The Aircraft NOise Prediction Program (ANOPP) was designed to provide the U.S. Government with an independent aircraft system noise prediction capability that can be used as a standalone program or within larger trade studies that include performance, emissions, and fuel burn. Similar to its predecessor, the ANOPP2 framework is designed to facilitate the combination of acoustic approaches of varying fidelity for the analysis of noise from conventional and unconventional aircraft. ANOPP2 integrates noise prediction and propagation methods, including those found in ANOPP, into a unified system that is compatible for use within general aircraft analysis software, such as NASA’s OpenMDAO multidisciplinary environment.
ANOPP2 provides the capability and a framework to integrate acoustic approaches for source noise component prediction, installation effects, and propagation to the far-field. The predictions from ANOPP2 include the fidelity and flexibility required to predict outside any experience base that currently exists. A focal point of ANOPP2 is a combination of acoustic approaches; that is, to offer several options for a specific noise mechanism depending on requested fidelity and execution speed. This allows ANOPP2 to include fast prediction methods for design optimization while including prediction methods that contain the fidelity required for understanding, and provide insight into controlling noise physics.
The objectives of ANOPP2 are to:
- Provide the capability to predict noise from arbitrary aircraft designs, including conventional and unconventional aircraft designs of full-scale and model-scale size, as well as Unmanned Aerial Vehicles (UAVs), Personal Aerial Vehicles (PAVs), and other external acoustic applications.
- Establish a framework where a combination of acoustic prediction methods of varied fidelity can communicate in a unified system. This ranges from fast computations with reduced order models for system-level assessment and design to potentially computationally intensive, high-fidelity, physics-based methods for investigating and understanding noise generation and propagation effects at the component and aircraft system level.
- Include acoustic effects for comparison to flight and model-scale test data such as flight test environment, Doppler effects, convective amplification, and propagation.
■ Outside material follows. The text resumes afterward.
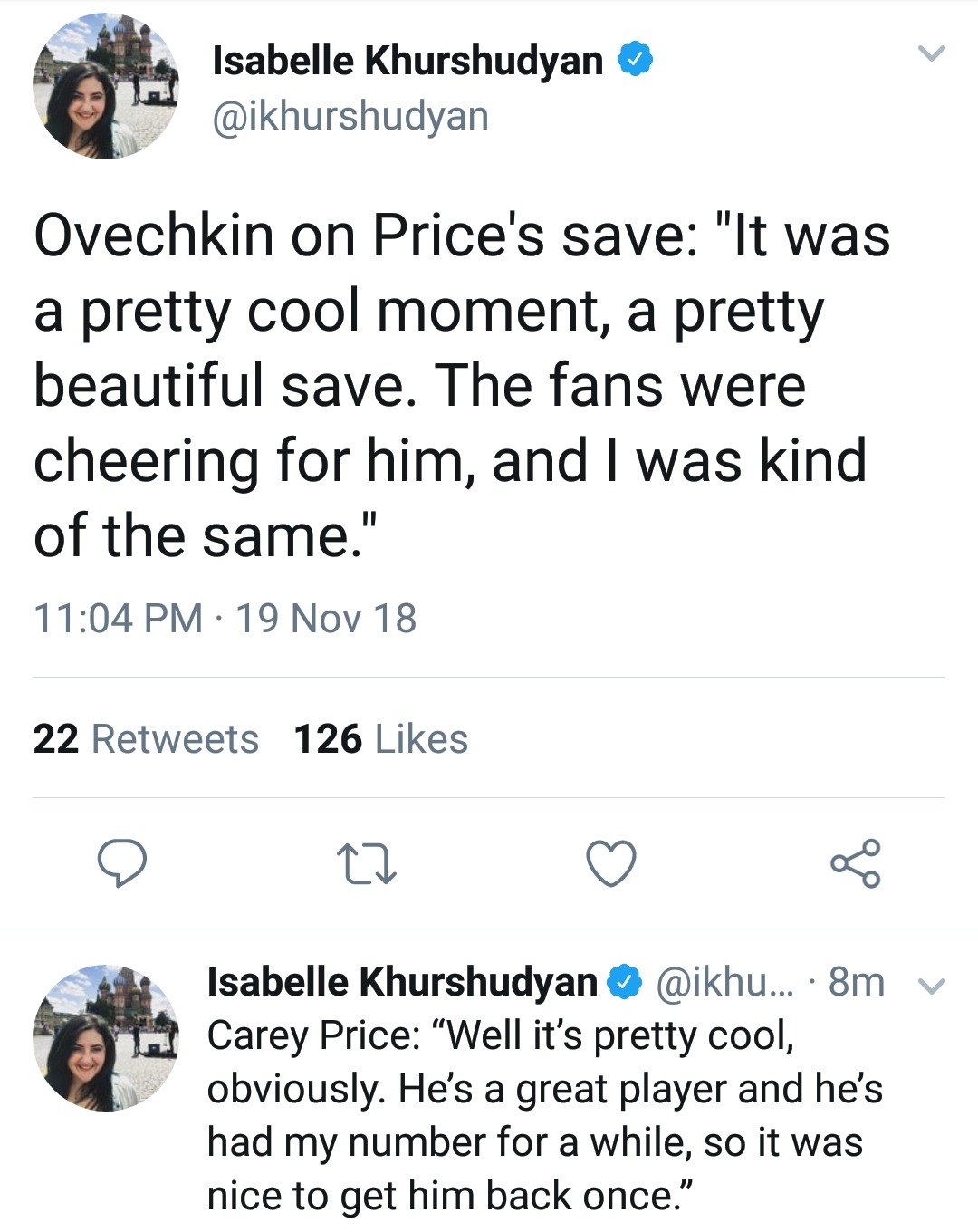Click the verified badge on the reply
The image size is (978, 1232).
pyautogui.click(x=625, y=982)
- Include physics-based prediction of Propulsion Airframe Aeroacoustics (PAA), airframe interaction effects such as scattering of undercarriage noise by the airframe, and propulsion interactions like those seen in closely spaced twin jets or open-rotors.
- Provide capability to assess noise reduction technologies and approaches. Provide standards, benchmarks, and evaluations of component noise prediction.
ANOPP2 must also satisfy several major constraints. These fall into nine categories; performance, modularity, reliability, interoperability, extensibility, portability, maintainability, usability, and scalability.